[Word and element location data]
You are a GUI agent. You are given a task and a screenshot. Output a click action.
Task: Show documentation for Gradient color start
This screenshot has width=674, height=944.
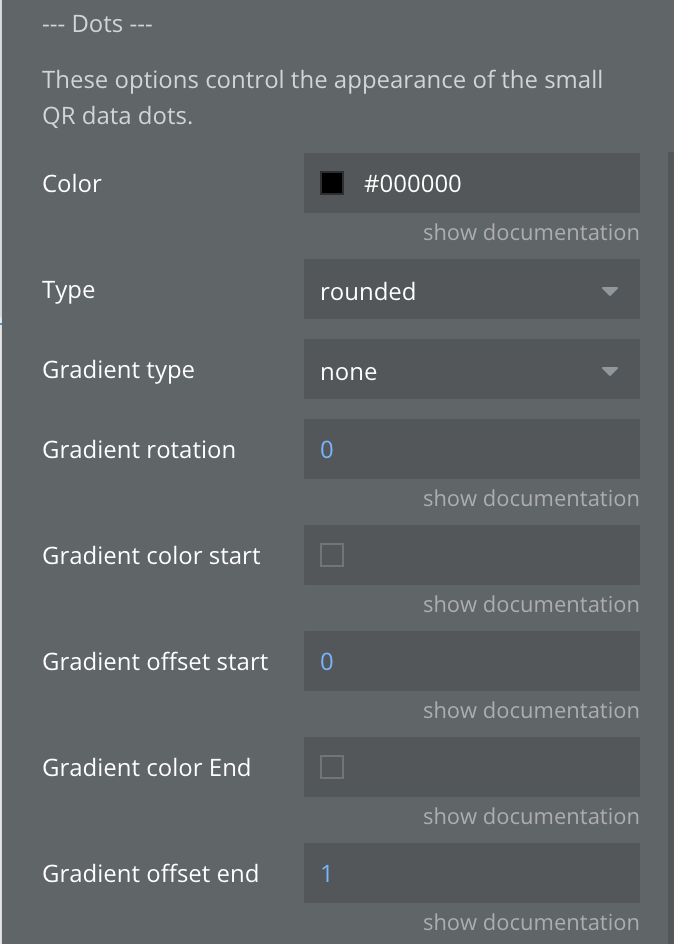(530, 605)
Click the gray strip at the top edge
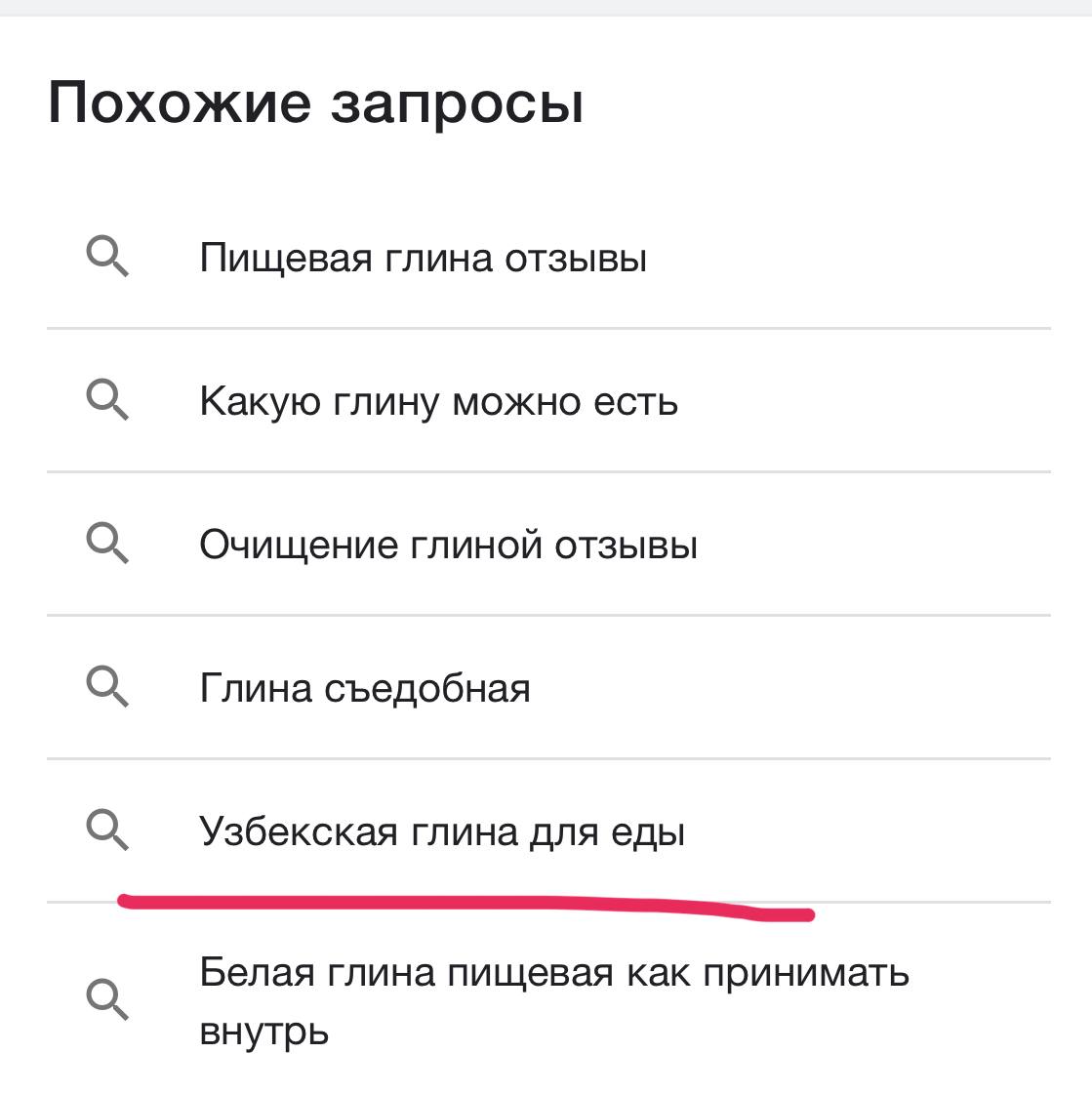 point(546,7)
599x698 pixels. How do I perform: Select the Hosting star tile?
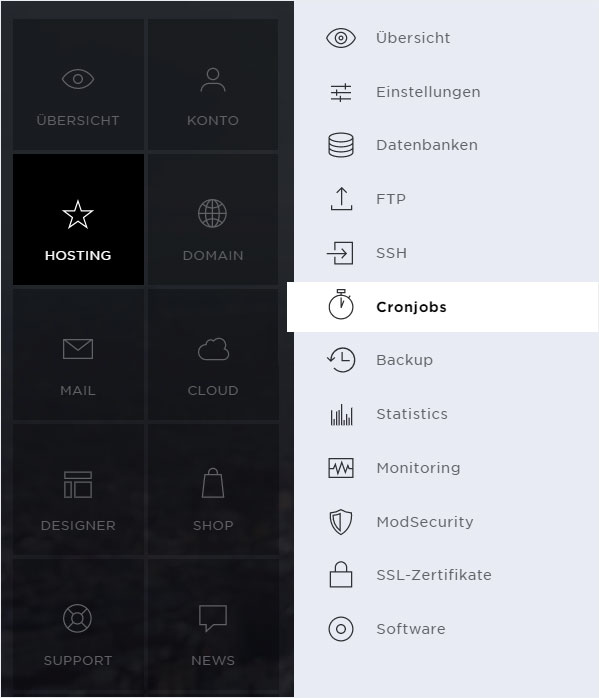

WORK TO DO | Repeat the records above line for line, without the pictures.

WRITTEN SOLUTION |
You are a GUI agent. You are given a task and a screenshot. Output a click action.
Task: Show documentation for Gradient color start
This screenshot has width=674, height=944.
(530, 605)
Click the gray strip at the top edge
 point(546,7)
599x698 pixels. How do I perform: Select the Hosting star tile?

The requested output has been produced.